How is this possible?
Most wild parrots are highly social. They use vocalizations for mating and territorial displays and to coordinate group movements. Some species have flocks that continuously split and fuse, meaning individual parrots must be able to communicate with many others. Parrots use contact calls to interact and stay in touch when others are out of sight. But how exactly they use these calls depends on the species and the size of their flocks.
Monk parakeets, for example, live in large colonies and have individualized contact calls that help them stand out. Yellow-naped Amazon parrots, on the other hand, forage in smaller groups that learn and share highly similar contact calls. This need for sophisticated mimicry may partially explain why yellow-naped Amazons and some other parrots can closely imitate a wide range of sounds—including the human voice.
So, how can parrots talk?
A person would string the sounds together using their larynx, the organ at the top of their windpipe. It consists of rings of muscles and a vibrating membrane that controls air flow. They’d finely shape the vocalization into enunciated words using their tongue and lips.
For a parrot, however, the sound would originate in its syrinx, located at the base of its windpipe. Many other birds have two vibrating membranes within this organ. But parrots, like us, have just one. As sounds leave the airway, parrots shape them using their tongues and beaks. They can do this because they have especially flexible, powerful tongues that help them manipulate seeds and nuts. And while parrots’ beaks are rigid, they have very flexible jaw joints, giving them a lot of control over how wide and how quickly they open their beaks.
Like other animals with learned vocalizations, parrot brains contain interconnected regions that allow them to hear, remember, modify, and produce complex sounds. But while song birds have just one song system in their brains, almost all parrots seem to have an additional circuit. Scientists think that this might give them extra flexibility when it comes to learning the calls of their own species— and ours. With this specialized anatomy, parrots can bark, scream, curse, and recite factoids. One intrepid lost parrot managed to get back home after repeating his full name and address to helpful strangers. But these impressive abilities raise another question: do parrots actually understand what they’re saying?
Do parrots actually understand what they’re saying?

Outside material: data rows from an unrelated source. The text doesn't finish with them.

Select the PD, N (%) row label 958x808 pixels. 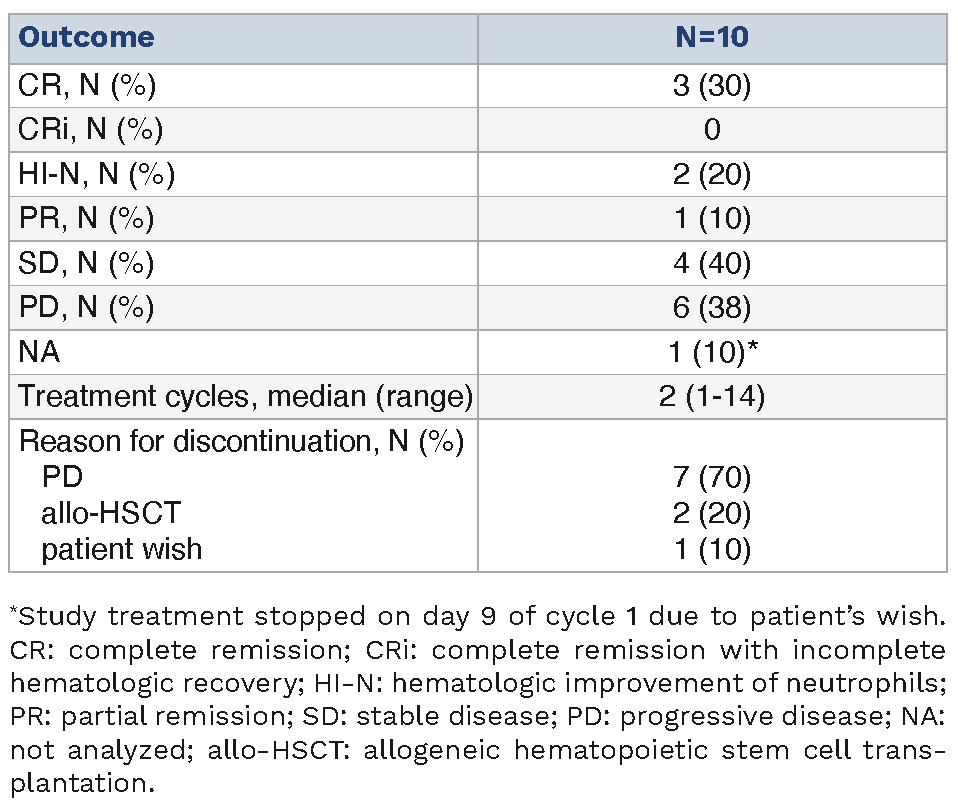[x=86, y=308]
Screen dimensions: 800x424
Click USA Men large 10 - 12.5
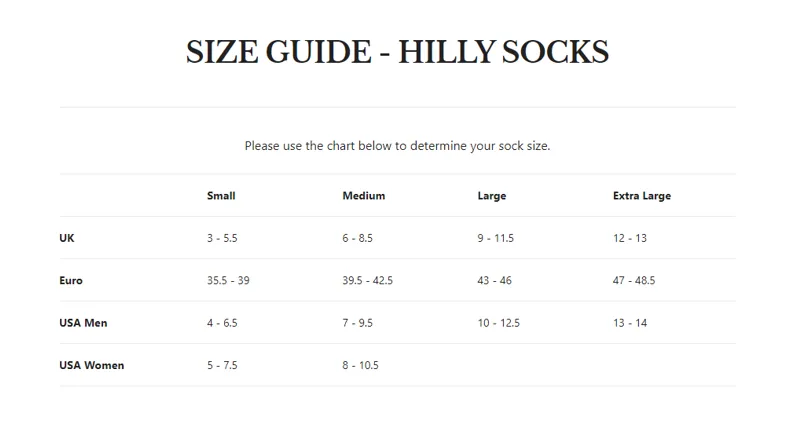pyautogui.click(x=498, y=323)
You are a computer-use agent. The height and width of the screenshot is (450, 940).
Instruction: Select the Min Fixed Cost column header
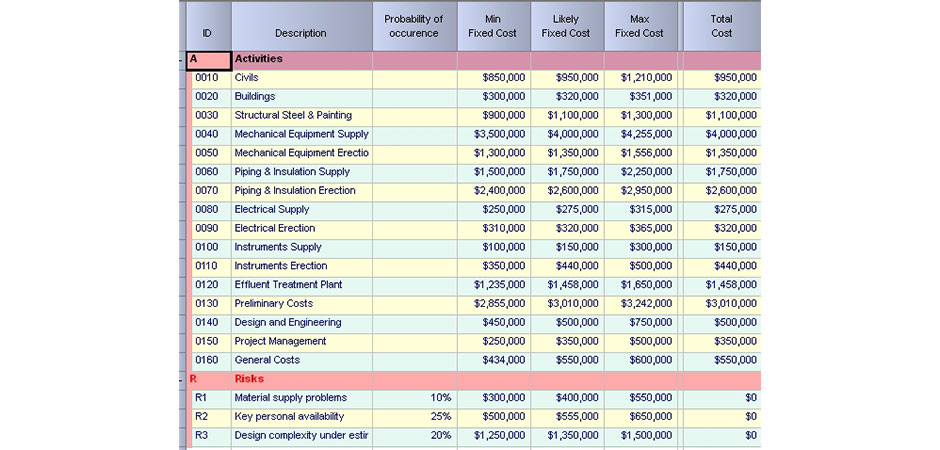tap(492, 26)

When most captive parrots talk, they’re likely attempting to form social bonds in the absence of their own species. Many probably have associations with words and may be drawn to ones that elicit certain responses—hence their capacity for profanity. But, especially after training, parrots have been observed to say things in the appropriate contexts and assign meaning to words— saying “goodnight” at the end of the day, asking for certain treats, or counting and picking objects. One extensively trained African grey parrot named Alex became the first non-human animal to pose an existential question when he asked what color he was. Whether they’re belting Beyoncé, head-banging to classic rock, or rattling off cuss words at zoo-goers, parrots are constantly astounding us— as they have been for millennia. But our fascination with parrots has also made them vulnerable. Sought by poachers and pet traders, while losing their habitats to deforestation, wild populations have decreased dramatically. To truly understand parrots, we need to preserve and study them in the wild.